The other thing that I am trying to do during this trip, besides remembering people and situations, is to capture the landscape. This is my fourth visit to Canada, but it’s the first time I’ve seen the mountains in winter. I am taking plenty of photos because it’s too cold to sketch outdoors, but I want to somehow record my feelings, rather than just copy photos. When I was here in 2014 I found a picture of a bear that perfectly represents the atmosphere I’d like to be able to create:
The Chinese/Japanese approach to painting is to sit and observe a scene for a long period, then to go away and paint it. I’m nowhere near that stage of achievement yet, but I’m attempting to simplify and modify the paintings I make from my photos so that they more closely resemble the image in my mind’s eye.
This picture was the first landscape I drew, the day after we arrived, from the kitchen window:
It was drawn entirely with a fountain pen that contained sepia water soluble ink, that I blurred in places with a wet brush. It looks very like the photo I took, even though it’s been done entirely from life. I ran out of sepia ink shortly after I made this drawing – I had left the bottle behind in case I broke it in transit.
The second attempt was from a photo of a very complicated landscape: this time I focused on the foreground tree and greatly simplified the mid ground detail, using sepia and indigo Winsor and Newton watercolours. I discovered that I could dilute the sepia watercolour and use it in my pen, just like the water soluble ink. I drew this in my little A6 4 x 6″ cartridge paper sketchbook and was quite surprised at the degree of punishment the paper was able to take in terms of soaking.
I then tried two paintings using a wash of indigo, in two or three different strengths, on Saunders rough. Both paintings were less than A4 size.
This scene I didn’t even conceive until my husband pointed out the figures on the far bank, and I was able to capture the image with our zoom lens. It’s a very simplified version of what the camera saw, painted in my Moleskine watercolour 21 x 13cm (5 x 8″)sketchbook. I added the reflections of the figures as this was what the camera was indicating, although I wasn’t sure whether they were really reflections or just blurred images of the foreground plants. I’m not sure whether the reflections are needed in the painting.
Finally, I drew this in my new Fabriano 7 x 9″ cold press sketchbook, from the kitchen window – except I had to move, because people needed to get at the sink, so I finished it by working from my iPhone. The iPhone kept turning the image off, plus the photo wasn’t the same as my memory – the mist had lifted when I took the picture – so it wasn’t very helpful. I also edited out the power lines. I think it might be the best compromise so far between working from memory and working from photos.

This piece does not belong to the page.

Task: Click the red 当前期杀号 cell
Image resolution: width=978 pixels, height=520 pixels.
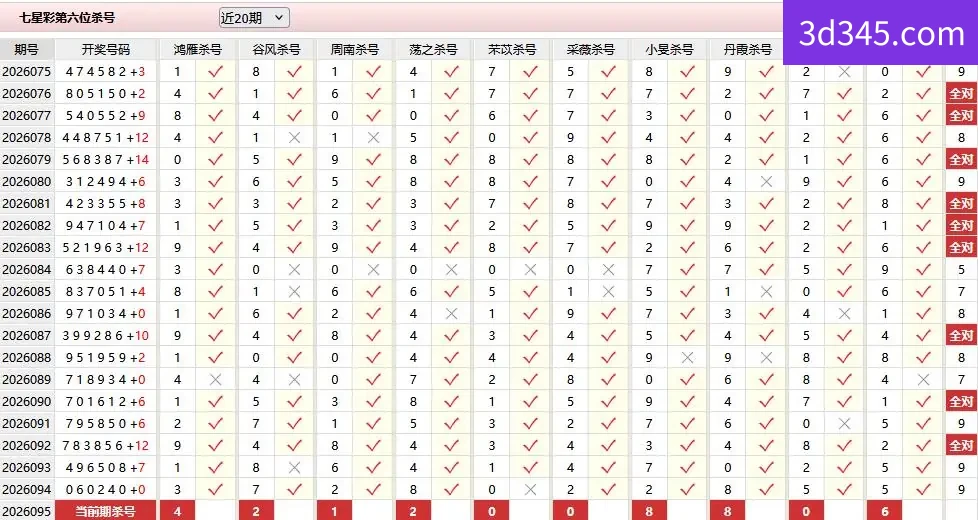Action: pos(105,511)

But then there’s this one… painted from a photo, also made in the sketchbook. I cropped the photo and lengthened the composition, trying to portray the essence of the dog’s delight in ploughing through the crisp snow on a sunny morning.
I’d love to receive some comments on which paintings work best, and why. Each one of them signifies a personal moment for me, but they may not all be as effective for other viewers.
Amazing Julia, you have captured the stark essence of this place perfectly. 🙂 Very inspiring.
Hi Julia, thank you for sharing your paintings and drawings, they are beautiful. I love what you have done with indigo at various strengths and sepia. I feel an emotional connection to the landscape that you have achieved. I also love your simplification of the landscape to, with the midground. You have also captured the majesty of the mountains in winter, with people and dogs adding a sense of scale in this most beautiful part of the world, I often struggle with this, the scale of the Canadian landscape is huge in any view, you have captured this beautifully. Also love seeing your work on different types of papers too. Good on you for finding a way around sepia ink, wise decision to leave your bottle out of your travel packs – can you imagine all of your clothes with sepia splodges! Happy New Year to you all, may it bring you good health, happiness and every good fortune.
with love Kathryn
Thanks for your kind words Kathryn! You’ve helped to clarify for me why I like to put animals and occasionally people in my landscapes – it does give a sense of scale and also personalises what might otherwise simply be a picture postcard view. The Japanese approach almost always includes figures of some kind, I guess for similar reasons.
I love this style of art. Are you going to have classes Julia??
I’m running beginners’ classes at Pepper St in February. Are you a beginner or do you already have some experience?